**GIVEN TEXT:**
• • • • •
GAIL HARINEK, PLAINTIFF-APPELLANT,
v.
CITY OF CHICAGO, DEFENDANT-APPELLEE.



Appeal from the Circuit Court of Cook County. Honorable Patrick E. McMann, Judge Presiding.

Released for Publication October 22, 1996.

The Honorable Justice Greiman delivered the opinion of the court: Tully, P.j., and Cerda, J., concur.

The opinion of the court was delivered by: Greiman

JUSTICE GREIMAN delivered the opinion of the court:

Gail Harinek (plaintiff) appeals the trial court's dismissal of her second amended complaint which states claims of negligence (count II) and willful and wanton conduct (count III) against the City of Chicago (defendant or the City) for acts that occurred during a fire drill conducted by the City's Fire Department (the Department). The trial court's order of dismissal, entered pursuant to section 2-619 of the Code of Civil procedure (735 ILCS 5/2-619 (West 1992)), held that the City was immune from liability under the Local Governmental and Governmental Employees Tort Immunity Act (the Act) (745 ILCS 10/1-101 et seq. (West 1992)) and did not owe plaintiff a "special duty."

Plaintiff's second amended complaint alleges that on April 28, 1993, the Department conducted a fire drill on the eighth floor of the Chicago Title and Trust Building located at 171 North Clark Street in Chicago. Pursuant to a plan conceived by the City's fire marshall, plaintiff and fellow employees of the Chicago Title Insurance Company were instructed by the fire marshall to assemble in a small corridor near a bank of elevators. Plaintiff was instructed to stand next to a heavy fire door because the corridor was "overcrowded."

During the course of the drill, a co-worker unexpectedly opened the door which, due to her position in the door's path, struck and injured plaintiff.
• • • • •
**SUPPLIED DATA:**

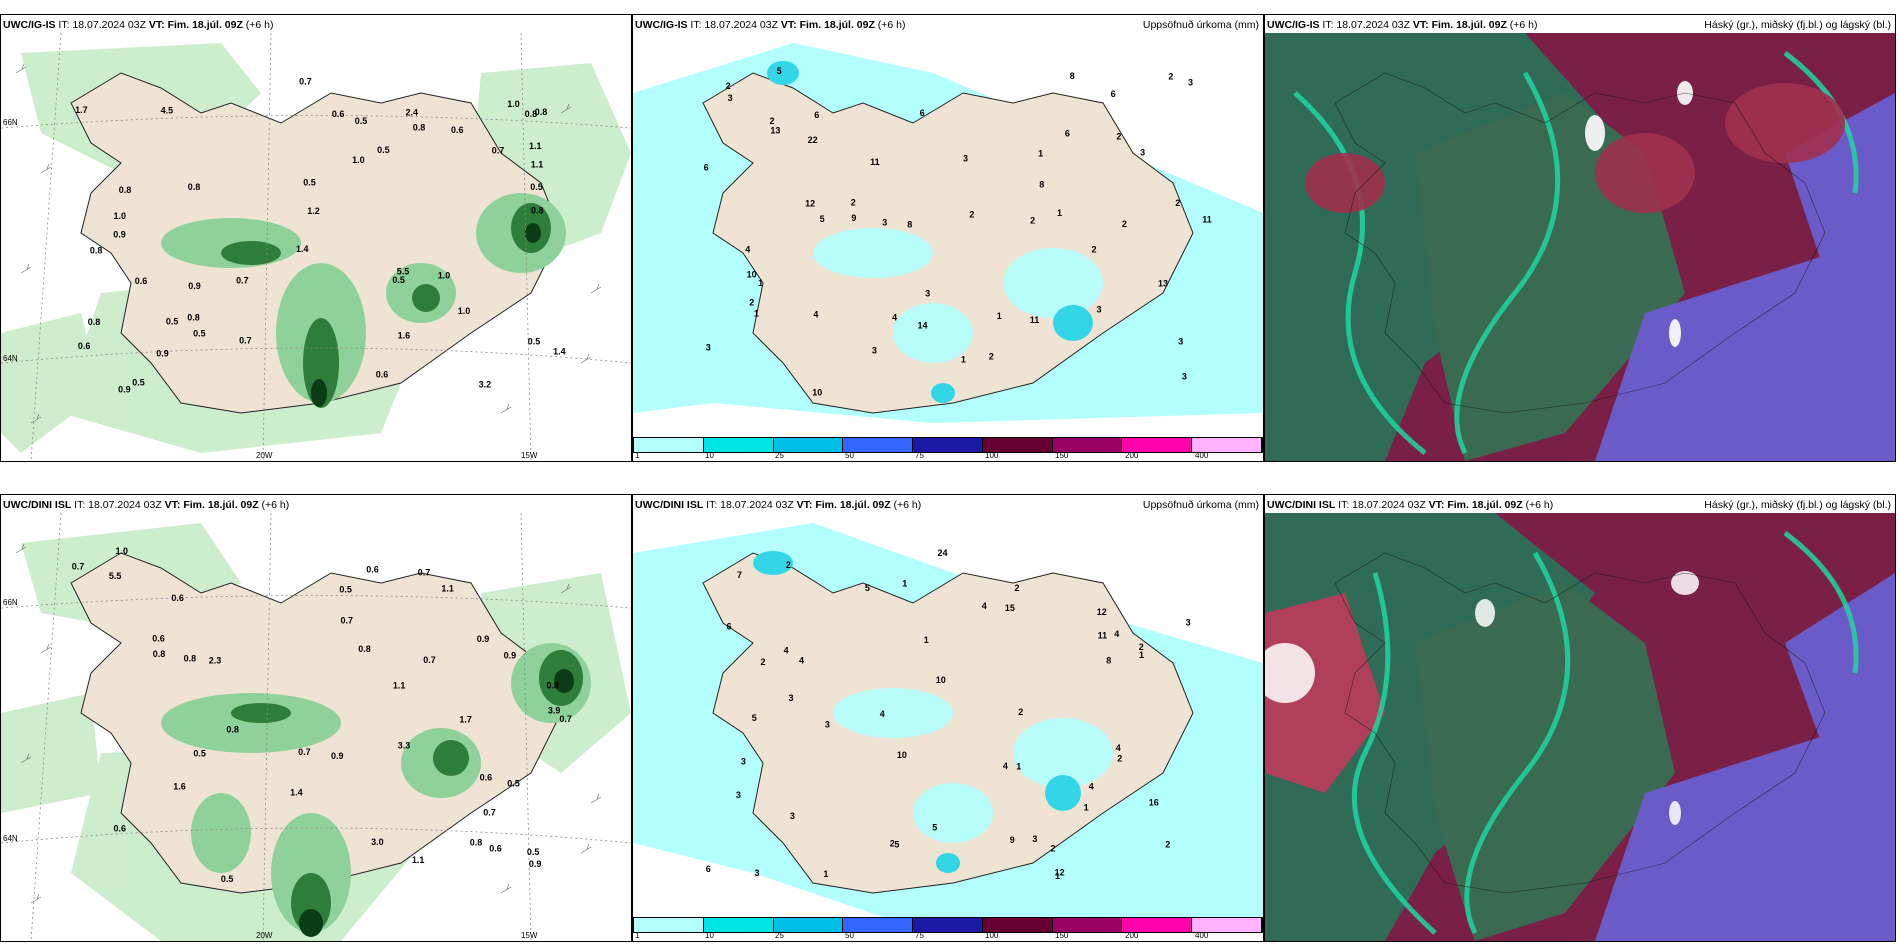  I want to click on colorbar-label: 25, so click(780, 456).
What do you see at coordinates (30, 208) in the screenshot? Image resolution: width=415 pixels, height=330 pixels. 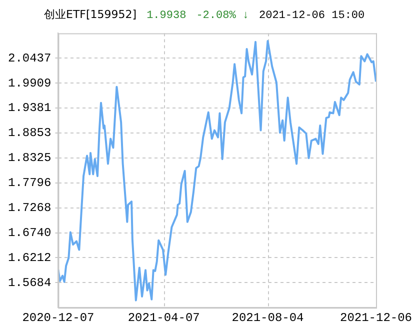 I see `y-tick-label: 1.7268` at bounding box center [30, 208].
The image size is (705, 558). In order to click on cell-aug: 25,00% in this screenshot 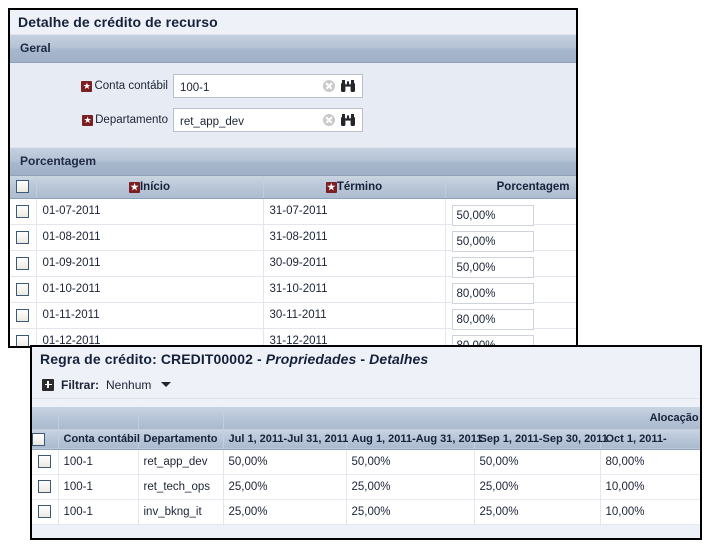, I will do `click(410, 512)`.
• • • • •
**PROBLEM SET:**
(A) According to the court opinion, on which floor of the Chicago Title and Trust Building did the Fire Department conduct the fire drill?
(B) Carry the court opinion forward from its final sentence.

**TASK RESPONSES:**
(A) The eighth floor.

(B)
In addition to plaintiff's claim of negligence, she specifically alleges that the fire marshall was "uniquely aware of the danger into which he placed plaintiff, that he was in control of plaintiff at the time she was injured, and that he owed a special duty towards Plaintiff."

The City moved to dismiss counts II and III, asserting that it did not owe plaintiff a duty in tort and that it was immune from liability by reason of the provisions of the Act.

The trial court ruled that the Act barred plaintiff's claim against the City and dismissed Counts II and III of plaintiff's complaint with prejudice. At the same time, the trial court denied the building owner's motion to dismiss the count against it on unrelated grounds. Plaintiff appealed to this court pursuant to Supreme Court Rule 304 (155 Ill. 2d R. 304(a)) on April 5, 1995.

When reviewing a motion to dismiss, the court must accept all well-pleaded facts as true and construe all reasonable inferences in favor of the plaintiff. Majewski v. Chicago Park District, 177 Ill. App. 3d 337, 338, 126 Ill. Dec. 724, 532 N.E.2d 409 (1988). The pertinent inquiry is whether the allegations, when viewed in the light most favorable to the plaintiff, are sufficient to set forth a cause of action upon which relief may be granted. Oropeza v. Board of Education, 238 Ill. App. 3d 399, 402, 179 Ill. Dec. 650, 606 N.E.2d 482 (1992). Our review of this dismissal is de novo. See Kedzie & 103rd Currency Exchange, Inc. v. Hodge, 156 Ill. 2d 112, 189 Ill. Dec. 31, 619 N.E.2d 732 (1993).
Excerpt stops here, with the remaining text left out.